→ Texto de leitura:
O SÃO GONÇALO entrevistou psicólogos e antropólogo para comentarem sobre a frequência dos casos e como compreender o espaço educacional como um reflexo real da sociedade

relogio min de leitura | Escrito por Lívia Mendonça e Cyntia Fonseca | 06 de abril de 2023 - 10:39
Segundo especialistas, a violência dentro das escolas é reflexo de um conjunto de problemas estruturais enraizados na própria sociedade brasileira
Segundo especialistas, a violência dentro das escolas é reflexo de um conjunto de problemas estruturais enraizados na própria sociedade brasileira -

O recente ataque de um estudante de 13 anos a alunos e professoras de uma escola estadual de São Paulo marcou o 16º caso em escolas brasileiras nos últimos 20 anos. Na ocasião, a professora Elisabete Tenreiro, de 71 anos, morreu e outras quatro pessoas ficaram feridas. Apenas nove dias depois, outro ataque violento à uma creche na região sul também choca o país: Bernardo Cunha Machado (5 anos), Bernardo Pabest da Cunha (4 anos), Larissa Maia Toldo (7 anos) e Enzo Marchesin Barbosa (4 anos) na Educação Infantil, tiveram suas vidas brutalmente interrompidas. O que explica o contínuo aumento de situações como essa? 

De acordo com a Campanha Nacional pelo Direito à Educação (CNDE), "o aumento de ideias e comportamentos fascistas, de extrema direita entre a população, de uma cultura de ódio, xenofobia e intolerância em suas mais variadas formas, contribuem diretamente para um cenário propício a atitudes cada vez mais violentas na sociedade".

O movimento também coloca em pauta um discurso que tem tomado conta de debates a respeito do tema, que é a complexidade dos fatos, onde medidas de segurança não serão suficientes para encarar uma realidade que está diante de nós: a violência dentro das escolas é reflexo de um conjunto de problemas estruturais enraizados na própria sociedade brasileira. 

Ataque que vitimou professora de 71 anos aconteceu no dia 27 de março
Ataque que vitimou professora de 71 anos aconteceu no dia 27 de março |  Foto: Divulgação/Arquivo pessoal
 

De acordo com um levantamento feito pelo 'Instituto Sou da Paz', no final de novembro do ano passado, desde 2003 o Brasil registrou 11 episódios de ataques com armas de fogo em escolas brasileiras. Os dois casos mais recentes, no entanto, foram marcados pelo uso de armas brancas.

→ Material extraído:
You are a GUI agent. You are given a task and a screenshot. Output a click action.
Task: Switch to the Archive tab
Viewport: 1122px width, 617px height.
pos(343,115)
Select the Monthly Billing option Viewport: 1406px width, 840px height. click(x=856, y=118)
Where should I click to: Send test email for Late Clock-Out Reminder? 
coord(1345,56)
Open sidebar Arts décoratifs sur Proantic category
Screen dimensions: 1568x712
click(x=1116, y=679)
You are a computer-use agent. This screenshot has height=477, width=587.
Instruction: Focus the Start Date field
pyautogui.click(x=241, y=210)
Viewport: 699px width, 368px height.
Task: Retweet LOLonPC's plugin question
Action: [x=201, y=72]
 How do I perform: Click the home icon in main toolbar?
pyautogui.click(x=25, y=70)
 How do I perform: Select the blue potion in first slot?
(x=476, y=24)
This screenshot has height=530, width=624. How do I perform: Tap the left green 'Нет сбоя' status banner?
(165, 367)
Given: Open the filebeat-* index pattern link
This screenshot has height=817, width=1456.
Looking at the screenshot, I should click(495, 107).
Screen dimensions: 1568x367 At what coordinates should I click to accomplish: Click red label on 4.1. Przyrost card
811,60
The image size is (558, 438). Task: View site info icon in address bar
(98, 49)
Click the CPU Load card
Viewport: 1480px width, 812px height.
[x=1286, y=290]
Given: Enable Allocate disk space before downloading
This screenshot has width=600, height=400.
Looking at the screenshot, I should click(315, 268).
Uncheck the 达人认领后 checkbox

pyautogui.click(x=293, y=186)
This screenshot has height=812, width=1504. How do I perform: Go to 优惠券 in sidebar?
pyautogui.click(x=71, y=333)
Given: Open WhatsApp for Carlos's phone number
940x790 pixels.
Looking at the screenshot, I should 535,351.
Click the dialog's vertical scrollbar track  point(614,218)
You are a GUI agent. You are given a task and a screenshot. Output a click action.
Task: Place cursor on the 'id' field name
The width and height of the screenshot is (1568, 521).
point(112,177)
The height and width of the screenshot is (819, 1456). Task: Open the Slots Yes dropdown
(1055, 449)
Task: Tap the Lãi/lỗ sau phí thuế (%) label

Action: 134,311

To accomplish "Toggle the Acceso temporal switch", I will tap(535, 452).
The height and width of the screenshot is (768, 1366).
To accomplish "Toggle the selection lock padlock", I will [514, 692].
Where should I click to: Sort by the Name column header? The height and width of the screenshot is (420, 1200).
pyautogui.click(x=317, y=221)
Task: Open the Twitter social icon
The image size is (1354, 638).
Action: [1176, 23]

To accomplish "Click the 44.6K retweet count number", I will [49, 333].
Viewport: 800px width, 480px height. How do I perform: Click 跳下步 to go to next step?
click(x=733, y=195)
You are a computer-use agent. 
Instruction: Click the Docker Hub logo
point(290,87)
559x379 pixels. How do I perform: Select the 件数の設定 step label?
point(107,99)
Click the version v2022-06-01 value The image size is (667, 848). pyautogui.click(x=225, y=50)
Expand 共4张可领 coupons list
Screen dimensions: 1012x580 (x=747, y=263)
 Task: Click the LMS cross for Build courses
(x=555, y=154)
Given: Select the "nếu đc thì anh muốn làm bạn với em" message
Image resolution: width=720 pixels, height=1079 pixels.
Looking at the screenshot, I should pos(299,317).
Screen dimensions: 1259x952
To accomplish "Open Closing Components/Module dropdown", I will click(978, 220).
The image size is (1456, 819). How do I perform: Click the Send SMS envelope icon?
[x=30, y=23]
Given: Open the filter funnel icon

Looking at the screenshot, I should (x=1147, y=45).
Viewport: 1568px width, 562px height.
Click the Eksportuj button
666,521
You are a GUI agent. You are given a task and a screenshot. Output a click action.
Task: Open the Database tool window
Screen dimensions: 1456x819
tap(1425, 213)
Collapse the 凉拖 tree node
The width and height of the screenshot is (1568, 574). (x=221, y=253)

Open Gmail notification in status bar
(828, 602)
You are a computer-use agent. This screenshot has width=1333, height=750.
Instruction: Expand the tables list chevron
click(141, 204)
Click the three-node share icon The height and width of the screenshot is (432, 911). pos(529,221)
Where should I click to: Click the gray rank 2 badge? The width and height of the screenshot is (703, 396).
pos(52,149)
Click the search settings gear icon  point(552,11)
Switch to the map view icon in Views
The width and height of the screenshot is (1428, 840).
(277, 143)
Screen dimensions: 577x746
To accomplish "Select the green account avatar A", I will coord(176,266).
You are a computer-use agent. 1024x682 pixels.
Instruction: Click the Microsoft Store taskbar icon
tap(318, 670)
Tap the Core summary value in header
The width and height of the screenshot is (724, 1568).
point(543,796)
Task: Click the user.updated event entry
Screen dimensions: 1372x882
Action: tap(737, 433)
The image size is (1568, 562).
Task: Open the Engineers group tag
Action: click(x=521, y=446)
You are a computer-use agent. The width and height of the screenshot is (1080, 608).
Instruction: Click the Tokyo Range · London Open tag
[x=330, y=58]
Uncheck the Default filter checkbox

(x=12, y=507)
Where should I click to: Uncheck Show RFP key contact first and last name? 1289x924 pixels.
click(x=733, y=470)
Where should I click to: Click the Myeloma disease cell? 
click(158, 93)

→ Tarefas a fazer:
#1 Reescreva em uma única frase o parágrafo do texto sobre violência nas escolas que começa com "De acordo com um levantamento feito", preservando os fatos principais.
#2 Dê continuidade ao texto sobre violência nas escolas a partir do ponto em que ele termina.

→ Respostas por tarefa:
#1 Um levantamento do Instituto Sou da Paz, feito no fim de novembro do ano passado, registrou 11 ataques com armas de fogo em escolas brasileiras desde 2003, mas os dois casos mais recentes envolveram armas brancas.

#2
Com a repercussão do caso que vitimou a professora em São Paulo, o Ministro dos Direitos Humanos e da Cidadania, Silvio de Almeida, apontou para a radicalização a partir dos discursos de ódio como um dos fatores que podem ter desencadeado o ataque. Ele disse acreditar que possam ser necessárias algumas medidas regulatórias e repressivas, mas chama a atenção para a necessidade de medidas que encarem os outros aspectos da situação. 

Efeito cascata

Apenas nove dias separam o ataque a uma escola em São Paulo do ataque em Blumenau. Coincidência, sequência programada ou apenas um efeito em cadeia advinda da incitação ao ódio? Os ataques têm ou não correlação, apesar da distância geográfica?

O que se sabe é que sempre que há um ataque com características semelhantes, a repercussão é imediata em escolas de diferentes níveis sociais e graus de educação por todo o país. Um exemplo foi o rumor de ataque em escola de São Gonçalo, que começou a circular nas redes logo após a ação violenta de São Paulo. 

A mensagem do Whatsapp indicava que haveria uma lista de alunos e turmas visados como alvos dos alunos que estariam planejando o ataque numa escola estadual localizada no Pacheco.

Outro caso, poucos dias depois, foi registrado em uma escola no Boaçu, onde uma aluna foi flagrada com uma arma branca. Duas estudantes foram conduzidas à delegacia.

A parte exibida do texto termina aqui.